Hard rules (apply throughout)
- User context overrides generic intuition. If your prompt has a "User context" block at the top, treat anything in it as authoritative repo-specific facts. When a context entry covers the file pattern (or check name) your finding is about and says "do not flag X", drop the finding. The context block is where stable, repo-specific conventions live (e.g. "response transformers return
'' for missing keys on HTTP 200 — that's not error masking"). It evolves over time without skill changes; consult it on every PR before emitting findings.
- Docs beat code on conflict. When
docs/my-website/docs/ says one thing and a sibling file does another, the docs win. Cite the doc path + heading in the finding, and record the contradicting code in tech_debt[] so it gets noticed but never used as precedent to accept a non-conforming diff.
- Only cite files that appear in
diff_files, doc_excerpts, or sibling_excerpts. Do not invent paths or headings.
- Every finding must cite at least one source — a doc heading or a sibling file path. No source, no finding.
- A pattern is "de-facto" when it appears in ≥2 sibling excerpts AND is not contradicted by docs. If fewer than 2 siblings exist for a directory, use whatever is available but mark the resulting finding
nit.
- Conforms emits nothing. If a changed file
conforms (per Step 3), emit ZERO findings for it — not a low-risk finding, not a nit, nothing. Same for no_pattern_found. Only emit findings for violates_docs and violates_code_only.
- REJECTION CHECKLIST — before emitting any finding, the rationale must pass ALL of these or the finding is dropped silently:
- Does the rationale describe what the patch DOES (visible in the patch text), not what it MIGHT do? Reject if the rationale contains: "may", "might", "could", "risks", "if X happens", "if never populated", "potentially", "unverifiable", "cannot be verified", "if the gate misfires" (this last one is allowed only for must-flag trigger #1).
- Does the rationale avoid mentioning that the patch is truncated?
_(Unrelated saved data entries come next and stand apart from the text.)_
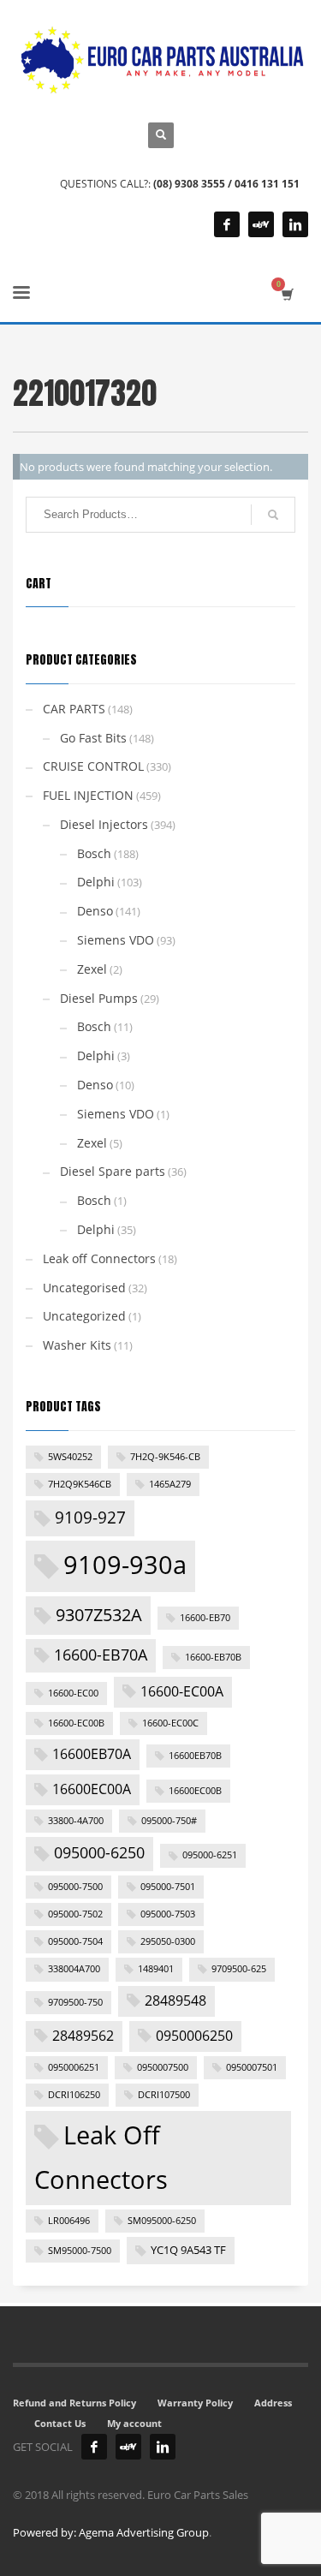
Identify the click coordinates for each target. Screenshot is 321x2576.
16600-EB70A (100, 1654)
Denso (95, 911)
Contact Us (60, 2423)
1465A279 (170, 1484)
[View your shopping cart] (286, 294)
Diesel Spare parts (112, 1171)
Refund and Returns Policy (74, 2402)
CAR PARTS (74, 709)
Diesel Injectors (104, 824)
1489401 (156, 1969)
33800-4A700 (76, 1821)
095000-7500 (75, 1887)
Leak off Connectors (99, 1258)
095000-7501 (167, 1887)
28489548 (175, 2000)
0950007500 (162, 2067)
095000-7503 (167, 1914)
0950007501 (251, 2067)
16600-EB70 (205, 1618)
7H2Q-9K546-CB (165, 1457)
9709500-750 (75, 2002)
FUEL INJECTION (88, 795)
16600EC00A (91, 1789)
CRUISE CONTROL (93, 766)
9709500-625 (238, 1969)
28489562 (83, 2035)
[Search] (273, 515)
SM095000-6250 (162, 2221)
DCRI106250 (74, 2095)
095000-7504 (75, 1941)
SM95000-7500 (79, 2251)
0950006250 (194, 2035)
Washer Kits (77, 1345)
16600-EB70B (213, 1657)
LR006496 (69, 2221)
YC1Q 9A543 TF (188, 2249)
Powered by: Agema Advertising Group (111, 2532)
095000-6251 (209, 1855)
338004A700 (74, 1969)
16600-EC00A (181, 1691)
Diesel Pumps (99, 998)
Reject if the rationale contains: "patch is truncated", "truncated patch", "cannot verify", "can't verify", "not visible in this patch". If you can't read the change, you cannot make a finding about it. Period.
- Is the citation in
diff_files, doc_excerpts, or sibling_excerpts? Reject inventions.
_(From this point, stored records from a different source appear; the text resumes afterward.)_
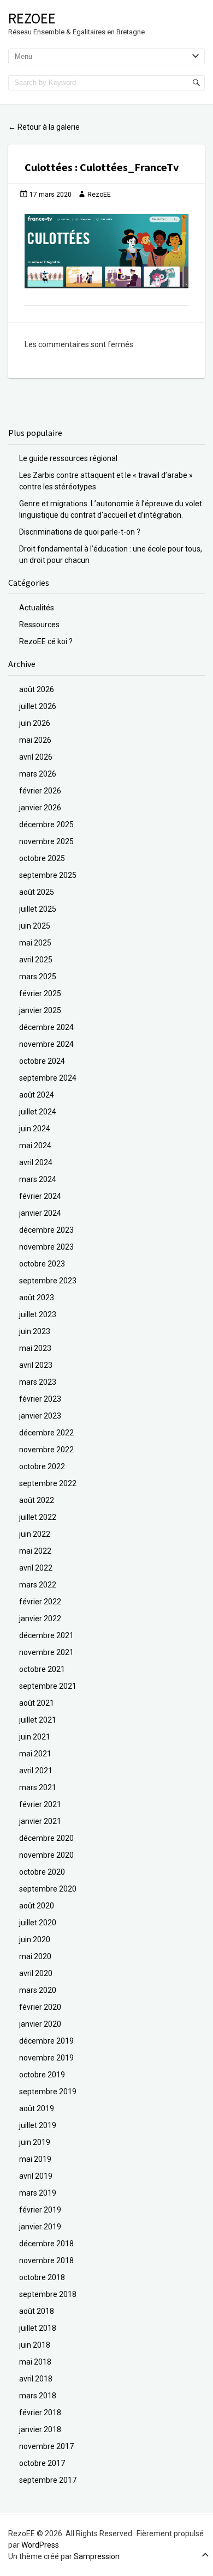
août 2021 (36, 1703)
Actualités (36, 607)
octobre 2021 (42, 1669)
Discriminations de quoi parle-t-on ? (79, 532)
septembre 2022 (47, 1483)
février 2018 (40, 2412)
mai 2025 (35, 942)
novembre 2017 (46, 2446)
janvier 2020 (40, 2024)
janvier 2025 (40, 1010)
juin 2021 (34, 1736)
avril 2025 (35, 959)
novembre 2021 (46, 1652)
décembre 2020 (46, 1838)
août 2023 (36, 1297)
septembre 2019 (47, 2091)
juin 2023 (34, 1331)
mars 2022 (37, 1584)
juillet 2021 (37, 1720)
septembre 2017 (47, 2480)
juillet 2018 (37, 2328)
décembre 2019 (46, 2040)
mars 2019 (37, 2193)
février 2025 (40, 993)
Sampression (97, 2556)
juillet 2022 (37, 1517)
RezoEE (32, 18)
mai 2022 (35, 1551)
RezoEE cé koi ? (46, 641)
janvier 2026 (40, 807)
- Does any entry in the "User context" block (if present) cover the file pattern (or check name) in this finding? If yes, follow that entry's "do not flag" guidance — drop the finding.
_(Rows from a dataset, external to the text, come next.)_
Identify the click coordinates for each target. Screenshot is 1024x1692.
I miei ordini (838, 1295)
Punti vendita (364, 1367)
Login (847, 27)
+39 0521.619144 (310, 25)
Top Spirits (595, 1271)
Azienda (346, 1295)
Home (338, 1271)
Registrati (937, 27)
A finding that fails any check above is a false positive. The cost of one false positive is a reviewer dismissing the agent's signal entirely on the next PR. Drop it.
- Must-flag triggers — emit a finding REGARDLESS of pattern conformance when the patch contains any of these shapes (these are user-impact patterns that bypass the pattern-conformance frame entirely):
- Imports of public route handlers / endpoint registrations wrapped in
try/except, conditional, or feature flag (silent route loss for existing users if the gate misfires).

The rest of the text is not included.